Приведённый текст –
-=-=-=-=-

Феликс Вибе глазами критика
Опубликовано в журнале Урал, номер 7, 2009
Теоретикам от искусства знакомо старое и простое определение стиля: стиль — это человек. В наше время к этой формуле мало кто обращается. Коллективными усилиями ученых проясняются многие аспекты довольно сложной эстетической категории. Мы свободно оперируем такими понятиями, как “стиль и жанр”, “индивидуальный стиль”, “стиль направления”, “стиль эпохи” и т. п. А все-таки старое забывается напрасно: слишком много в самом тексте идет от личности автора — от его темперамента, мировосприятия, сферы эмоций. Разумеется, при условии, если авторская личность по-человечески состоялась.
Не берусь судить обо всем, что написано Феликсом Вибе за более чем полвека. На мой взгляд, как писатель он определяется довольно поздно — с выходом “Повести о трудолюбивом Груме” (1986) и затем — сборников “Футбол в лесу” (1992) и “Здравствуйте, маэстро!” (1995). К “Повести” мы еще вернемся, а начну я с двух этих небольших книжечек. Именно в них отстоялся тот жизненный и журналистский опыт за три с лишним десятилетия, которого другому достало бы на целый роман да в придачу на несколько повестей. А тут всего-то около двух десятков небольших рассказов! Правда, в числе их найдутся такие, которые вполне могли бы украсить любую антологию русского рассказа последней четверти 20 столетия, если бы таковая кем-то была составлена. Не гипербола ли? Нет, если иметь в виду рассказы “Подбросыш и песня”, “Товарищ Назар” или “Здравствуйте, маэстро!”.
Привлекателен в первую очередь сам автор. В нем без труда узнается Феликс Иванович, слегка ироничный, общительный, увлекающийся, доброжелательный, внутренне на чем-то постоянно сосредоточенный. И все же, как говорится, тот, да не тот. Он уважителен к языку, дорожит словом, легкими штрихами набрасывает портреты персонажей, так что они “на глазах” обретают глубину характеров — типов. Будь это скрипач, который приезжает в большой уральский город и вдохновенно исполняет чакону Баха не перед многочисленной аудиторией, а перед одним-единственным студентом консерватории; руководитель из номенклатурщиков, переброшенный партийными органами “на культуру” и ровно ничего в этой культуре не понимающий; наконец, один из последних представителей “ленинской гвардии” с партийной кличкой “товарищ Назар”, который оказался не классово заряженным революционным экстремистом, вроде шолоховского Нагульнова, но милейшим и обязательнейшим человеком, по-настоящему культурным и демократичным.

-=-=-=-=-

Приведённые записи –
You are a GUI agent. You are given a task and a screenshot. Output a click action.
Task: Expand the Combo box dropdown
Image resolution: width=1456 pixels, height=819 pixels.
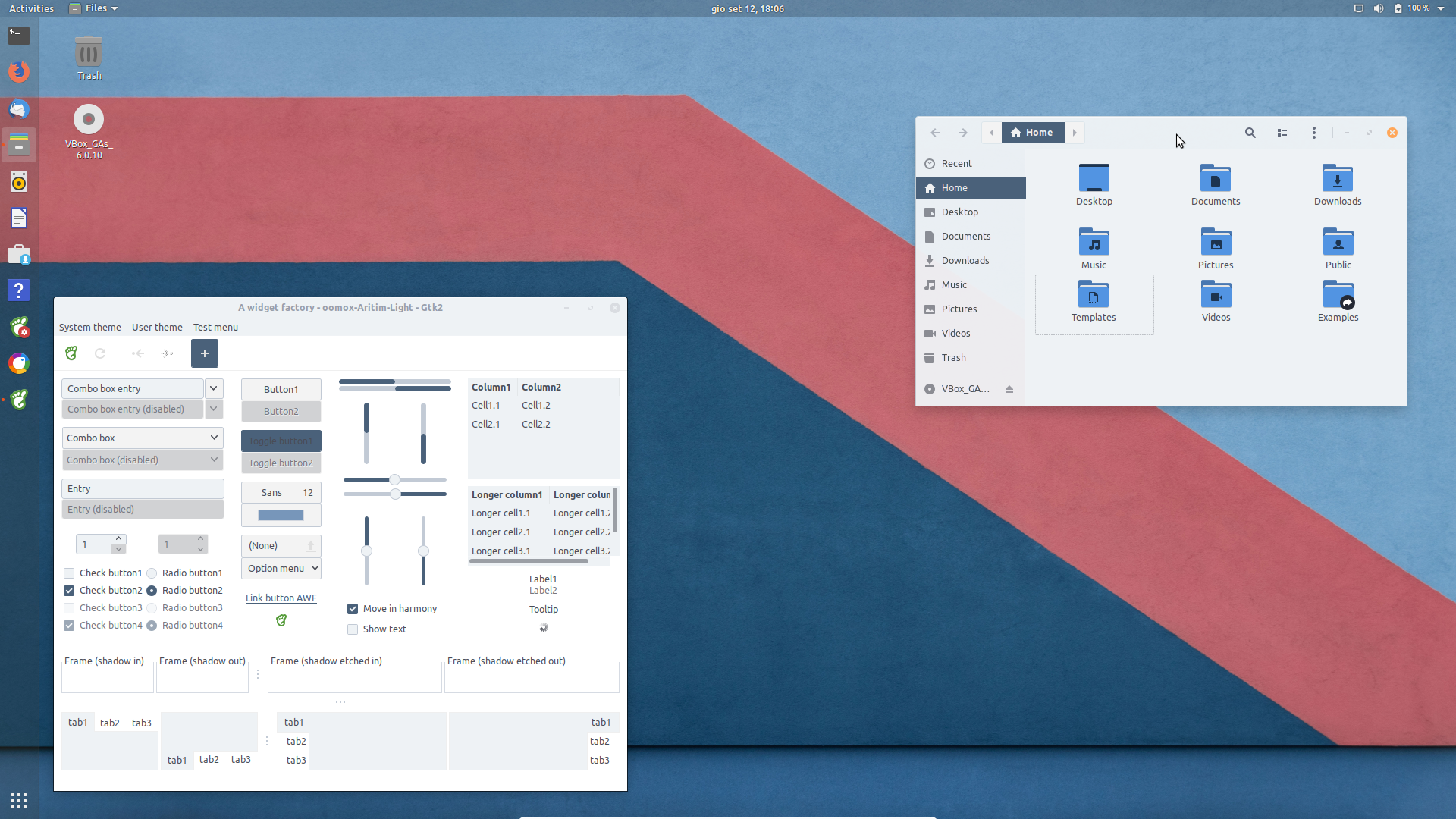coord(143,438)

-=-=-=-=-

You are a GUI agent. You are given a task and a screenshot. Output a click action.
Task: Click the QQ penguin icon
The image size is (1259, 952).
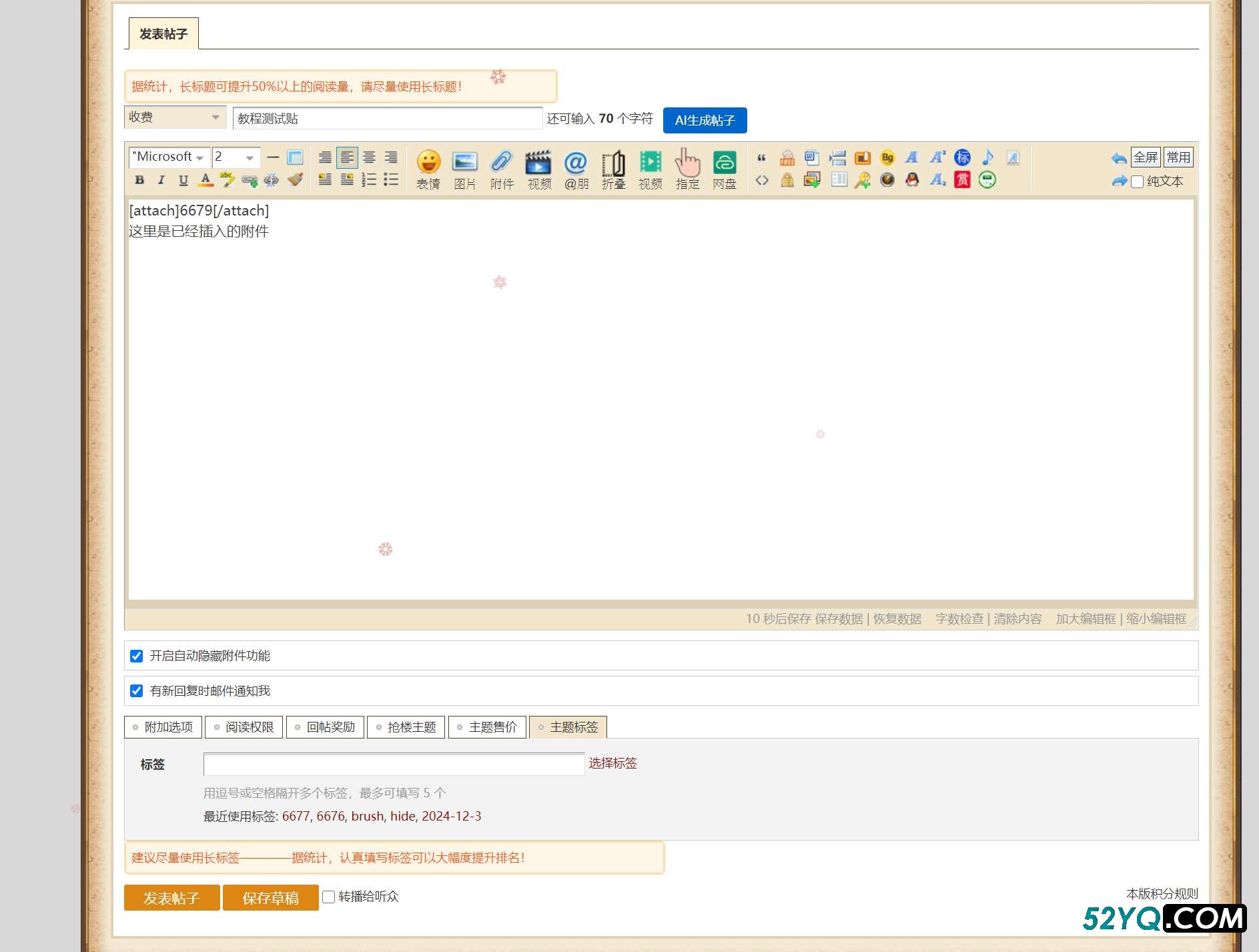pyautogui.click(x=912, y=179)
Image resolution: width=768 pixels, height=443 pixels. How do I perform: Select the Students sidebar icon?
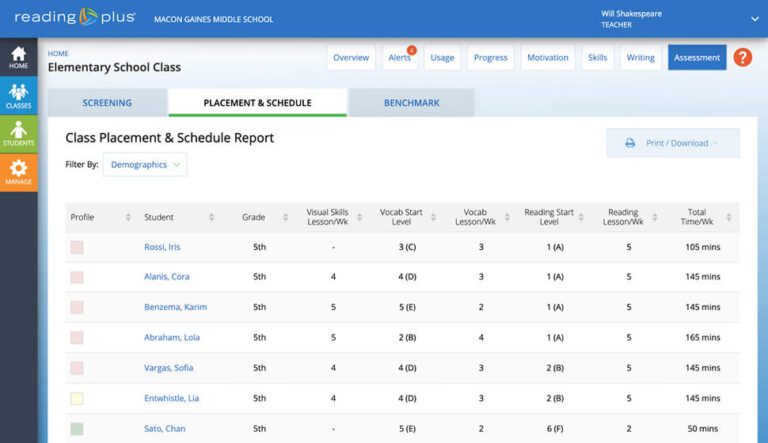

-=-=-=-=-

Вопросы и задания –
(a) Перечислите книги Феликса Вибе, названные в статье о нём как вехи его становления как писателя, с годом выхода каждой.
(b) Ответьте на вопросы по статье о Феликсе Вибе:
(i) В каком журнале, номере и году она опубликована?
(ii) Что исполняет скрипач, приехавший в уральский город, и перед кем?
(iii) С каким шолоховским персонажем сравнивается «товарищ Назар»?
(c) Продолжите статью о Феликсе Вибе после её последнего предложения.
Записи никак не связаны со статьёй о Феликсе Вибе.

Ответы к заданиям –
(a)
«Повесть о трудолюбивом Груме» (1986)
«Футбол в лесу» (1992)
«Здравствуйте, маэстро!» (1995)

(b)
(i) В журнале «Урал», номер 7, 2009 год.
(ii) Чакону Баха перед одним-единственным студентом консерватории.
(iii) С Нагульновым.

(c)
Как писатель Феликс Вибе осваивает неоднозначную структуру той прозы, в которой одним из главных персонажей становится сам автор. Скорей всего, освоение происходит интуитивно, нежели с оглядкой на теорию литературы. Суть в том, что в самом тексте совмещаются две позиции, две точки зрения. Иначе сказать, автор, поднабравшийся опыта, корректирует себя самого, каким он был в своей журналистской молодости. Ибо теперь он действительно глубже понимает искусство скрипача, который доносит до людей величавую гармонию музыкального мира Иоганна Себастьяна Баха. “Да, жизнь бежит и давно для меня перевалила за половину, но когда речь заходит о настоящем искусстве и лучших музыкантах, которых я знал, передо мной в неизменной яркости всякий раз предстает скрипач во фраке и носках на паркете гостиничного номера, вдохновенно играющий чакону Баха и забывший все”.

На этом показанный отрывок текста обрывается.